Однако выбоина, как я понимаю, глубиной полсантиметра, не больше, а связка ключей, хоть так ее клади, хоть этак, сантиметра на полтора в высоту. Не подбирал ли кто-нибудь эти ключи и не снял ли копии, вот о чем я размышлял и о чем, конечно же, думала со страдающим лицом моя жена.
Елизавета Васильевна поняла наши сомнения:
- Да что вы, церковь такое место... там никто...
А если наша мама обронила ключи в Совете ветеранов, так могло быть?
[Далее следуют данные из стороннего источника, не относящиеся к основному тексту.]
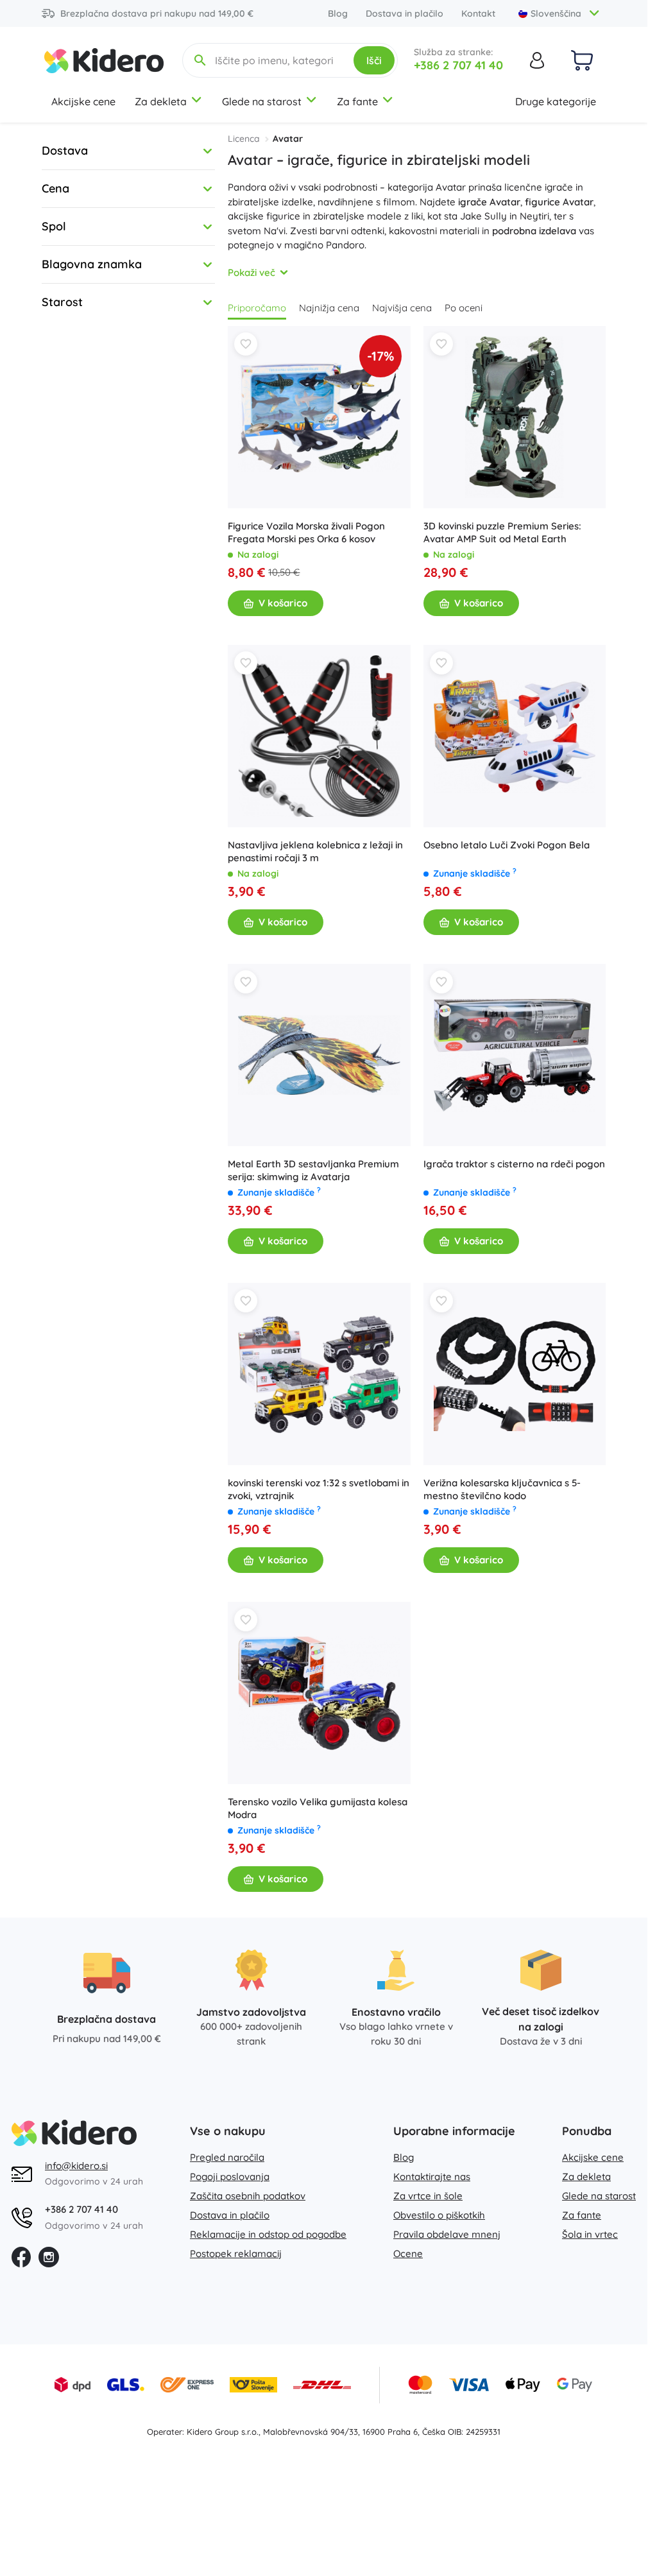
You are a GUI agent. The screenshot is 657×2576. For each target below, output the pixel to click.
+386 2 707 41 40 (458, 65)
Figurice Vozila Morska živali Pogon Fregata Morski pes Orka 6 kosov (306, 532)
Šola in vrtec (590, 2234)
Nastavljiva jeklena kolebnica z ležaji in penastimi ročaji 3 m (315, 851)
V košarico (283, 603)
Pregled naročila (227, 2157)
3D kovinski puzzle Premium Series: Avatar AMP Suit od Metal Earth (502, 532)
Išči (374, 60)
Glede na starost (262, 101)
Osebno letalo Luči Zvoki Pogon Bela (506, 845)
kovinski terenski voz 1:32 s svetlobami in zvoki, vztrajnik (318, 1489)
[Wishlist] (245, 344)
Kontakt (478, 13)
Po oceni (463, 308)
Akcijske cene (83, 101)
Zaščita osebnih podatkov (247, 2196)
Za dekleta (161, 101)
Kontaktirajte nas (431, 2176)
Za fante (357, 101)
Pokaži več (251, 272)
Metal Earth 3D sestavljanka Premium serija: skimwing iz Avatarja (313, 1170)
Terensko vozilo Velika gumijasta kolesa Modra (317, 1808)
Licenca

И кто-то из старушек подобрал их, сразу не смог отдать (может быть, та же Юля? Не нравится мне ее показное смирение), а дома внук или сынок поинтересовались, взяли посмотреть да и сняли копию? Поскольку все эти бабушки живут неподалеку друг от друга, обойти с копией ключей наш микрорайон и отыскать нужную квартиру не составит никакого труда.
Или я грешу, так размышляя?
- Так ставим новые замки или нет? - хохоча, спросил Боголепов. - У меня все готово.
- Простите меня ради Бога, - снова заплакала наша старушка. - Такие хлопоты, такие траты...
- Да какие хлопоты! - Юрий Михайлович подошел к старушке и погладил по руке. - Нам это все равно что семечку щелкнуть. Для очистки совести давайте все-таки... вмастрячим? - Он прекрасно понимал, о чем мы с Аленой думаем.
Мать встревоженно посмотрела на нас.
- Так ведь нашлись!.. - прошептала она.
- Нашлись, нашлись! - радостно подтвердила Алена. - Все в порядке, мама.
В неловком молчании мы постояли минуты две. Мать не уходила - смотрела в наши лица.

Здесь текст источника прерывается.